Monday, October 19, 2009

No Manual, No Handbook

There is certainly no handbook or manual that exists that can help any of us know what to do or how to do it when it comes to LIFE and all its experiences. That thought has crossed my mind so often, lately, as I view the news and hear of mothers and fathers not knowing where there children are for years, of young ladies kidnapped only to return to society with some form of resilience that most of us cannot comprehend, how one young lady spoke of being raped more than four times a day while being held captive for months, and now, to speak of it with dignity and grace with an eye on the future. The examples are many and I draw strength from each one. I seem to hear the stories differently than had I not walked in my own experiences, and while burdens cannot be compared, I am inspired to keep going by those stories, the public stories, and the quiet stories, the ones that go on in our own backyard, our own family, our own home.

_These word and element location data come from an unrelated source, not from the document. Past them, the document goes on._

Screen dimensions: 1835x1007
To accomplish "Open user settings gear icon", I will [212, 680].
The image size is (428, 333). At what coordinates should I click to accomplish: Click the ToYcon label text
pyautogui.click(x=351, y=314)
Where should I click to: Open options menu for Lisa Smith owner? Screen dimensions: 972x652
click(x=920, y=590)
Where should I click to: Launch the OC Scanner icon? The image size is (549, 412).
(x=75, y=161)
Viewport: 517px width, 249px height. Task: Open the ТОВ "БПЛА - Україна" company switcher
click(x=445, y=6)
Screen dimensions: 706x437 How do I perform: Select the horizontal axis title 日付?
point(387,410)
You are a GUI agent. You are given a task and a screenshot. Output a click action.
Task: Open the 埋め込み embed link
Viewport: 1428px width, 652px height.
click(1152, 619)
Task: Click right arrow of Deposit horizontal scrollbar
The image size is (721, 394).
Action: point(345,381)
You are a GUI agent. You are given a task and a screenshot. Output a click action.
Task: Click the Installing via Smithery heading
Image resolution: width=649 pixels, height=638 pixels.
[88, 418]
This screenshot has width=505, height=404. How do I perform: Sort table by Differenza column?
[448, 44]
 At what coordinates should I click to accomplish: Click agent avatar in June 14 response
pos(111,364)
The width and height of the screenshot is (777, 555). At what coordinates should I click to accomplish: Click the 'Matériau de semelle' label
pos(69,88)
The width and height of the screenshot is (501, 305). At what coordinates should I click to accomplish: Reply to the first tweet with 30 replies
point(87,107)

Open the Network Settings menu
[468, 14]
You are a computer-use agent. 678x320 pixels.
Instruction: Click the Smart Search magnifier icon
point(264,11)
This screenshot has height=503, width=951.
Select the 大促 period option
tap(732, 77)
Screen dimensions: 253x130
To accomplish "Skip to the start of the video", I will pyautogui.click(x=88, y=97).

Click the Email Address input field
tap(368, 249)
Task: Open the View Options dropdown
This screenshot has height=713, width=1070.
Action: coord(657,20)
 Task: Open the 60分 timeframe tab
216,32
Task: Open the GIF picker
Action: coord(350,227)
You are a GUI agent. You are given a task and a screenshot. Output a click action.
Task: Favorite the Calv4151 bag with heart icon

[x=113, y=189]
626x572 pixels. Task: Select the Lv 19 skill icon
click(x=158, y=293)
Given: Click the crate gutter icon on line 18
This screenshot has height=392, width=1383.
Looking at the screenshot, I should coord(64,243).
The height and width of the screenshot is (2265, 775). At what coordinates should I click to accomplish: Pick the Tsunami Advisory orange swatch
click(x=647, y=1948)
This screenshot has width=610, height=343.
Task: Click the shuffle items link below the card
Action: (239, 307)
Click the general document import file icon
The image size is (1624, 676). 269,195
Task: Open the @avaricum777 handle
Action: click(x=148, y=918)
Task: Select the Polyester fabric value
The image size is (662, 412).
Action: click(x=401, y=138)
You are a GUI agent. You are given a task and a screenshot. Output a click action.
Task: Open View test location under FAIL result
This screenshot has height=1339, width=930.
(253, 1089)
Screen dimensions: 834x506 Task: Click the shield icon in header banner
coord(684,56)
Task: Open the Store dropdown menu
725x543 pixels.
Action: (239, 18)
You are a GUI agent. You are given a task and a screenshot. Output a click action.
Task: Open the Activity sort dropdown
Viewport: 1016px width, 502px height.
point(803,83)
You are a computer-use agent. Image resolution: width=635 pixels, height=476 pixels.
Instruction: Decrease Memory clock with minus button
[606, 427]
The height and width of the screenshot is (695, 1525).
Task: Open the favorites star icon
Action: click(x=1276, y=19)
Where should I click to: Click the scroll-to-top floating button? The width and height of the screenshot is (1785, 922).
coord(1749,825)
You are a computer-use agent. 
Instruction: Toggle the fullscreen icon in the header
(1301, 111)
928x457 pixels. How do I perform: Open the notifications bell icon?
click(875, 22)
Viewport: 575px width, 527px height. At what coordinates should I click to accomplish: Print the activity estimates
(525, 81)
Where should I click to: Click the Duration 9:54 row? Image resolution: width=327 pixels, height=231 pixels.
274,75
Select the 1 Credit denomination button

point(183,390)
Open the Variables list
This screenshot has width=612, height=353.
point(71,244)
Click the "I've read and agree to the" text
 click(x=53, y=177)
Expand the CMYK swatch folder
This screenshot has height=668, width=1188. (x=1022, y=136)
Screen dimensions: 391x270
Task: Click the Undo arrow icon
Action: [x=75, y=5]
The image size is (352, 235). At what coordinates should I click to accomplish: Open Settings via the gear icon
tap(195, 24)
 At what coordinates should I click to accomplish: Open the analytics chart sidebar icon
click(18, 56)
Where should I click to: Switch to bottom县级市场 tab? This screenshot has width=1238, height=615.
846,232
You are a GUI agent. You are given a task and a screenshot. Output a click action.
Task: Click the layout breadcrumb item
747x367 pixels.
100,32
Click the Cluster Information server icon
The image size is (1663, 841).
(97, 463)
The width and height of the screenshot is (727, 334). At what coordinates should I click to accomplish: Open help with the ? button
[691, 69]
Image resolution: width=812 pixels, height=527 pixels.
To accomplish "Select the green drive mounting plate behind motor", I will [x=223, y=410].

In younger years, and in what I know now as lighter years, I certainly recall thinking about the manual of life. I wondered where it was when I had all the textbook knowledge a person could hold at the time, graduated, and entered my first classroom of third graders. Nothing in those classes prepared me for the 28 smiling faces, sitting in desks, waiting to be taught! Could they have known they were about to teach me perhaps more than I would ever teach them?! What I learned is there is no page 22 to go home and read up on and figure out how to meet each one of them where they were coming from, help them achieve, cope with their behaviors, meet with their parents, and teach them all the objectives of the grade level! Fast forward many years, to a sixth grade class who really didn't want to be taught, who were NOT sitting smiling in seats, rather disgruntled, tired, angry, hungry, standing up, throwing things, verbally assaulting each other, then tell me I didn't need a manual to help me find my way, but again, no class or lesson or textbook prepared me for that one! But through the grace of God, and prior experience, and learning from mentors AND experience, I didn't need the handbook! I found my way.

I found my way through marriage (where there certainly is no manual), childbirth, again, who is really prepared for that, and the intense delivery of a firstborn child, who was wisked away to an intensive care unit for the first eight days of life, never held by her mother in another hospital, on the other side of town. My arms longed for her, to touch her, to see her, to know she was fine, and I recall that ache like it was yesterday and not 27 years ago. Much like my arms and heart and soul ache today, and everyday. I ask God if it will go away, will it always be like this, will I just die from the ache? This ache, while similiar, is different, because I have to come to terms with the fact that our second born daughter is gone from our grasp, sight, and arms. I cannot touch, smell, hear, hold her ever again. And there is no manual for that. There is no one outlining what needs to be done, there is no script, no page 45 to read, there is nothing that lets a mother know how to be prepared, or to deal with, the loss of a child. So, as in all aspects of life, I find my way. God has provided endless scriptures to assist me in ways I would have never dreamed possible, perhaps right there, that is my manual, my compass, my guide. He sends the words that I need most at the time, He sends the people or person I can be myself with, who I can talk with and cry if I need to, laugh when I can. He knows what I need when I have no idea what that could be and He provides. But I have to work at it, too, and open the Bible, read and heed the words, speak to the people he sends, open my eyes to the signs, and live. He knows, during these days, especially, that tears spring and do not stop, that I cry in my sleep, and I feel the reminders of these days and "anniversaries" so intently. But all I need to do is ask, and He is there, ask and you shall receive.

I know that grief and pain are part of me, just as my smile and zest for life, is also. I know I have earned them and that only in feeling and experiencing them do I open myself to the lessons. I have known that all along, just as in simpler times, I knew one experience prepared me for the next and the next and the next. God works that way. We don't know what He is preparing us for, but when we are there, we can have our AH HA moment, and say a grateful prayer, thank you God for taking me down this road, I see your purpose and your knowledge is greater than mine. All along, I never needed a handbook, He was always there.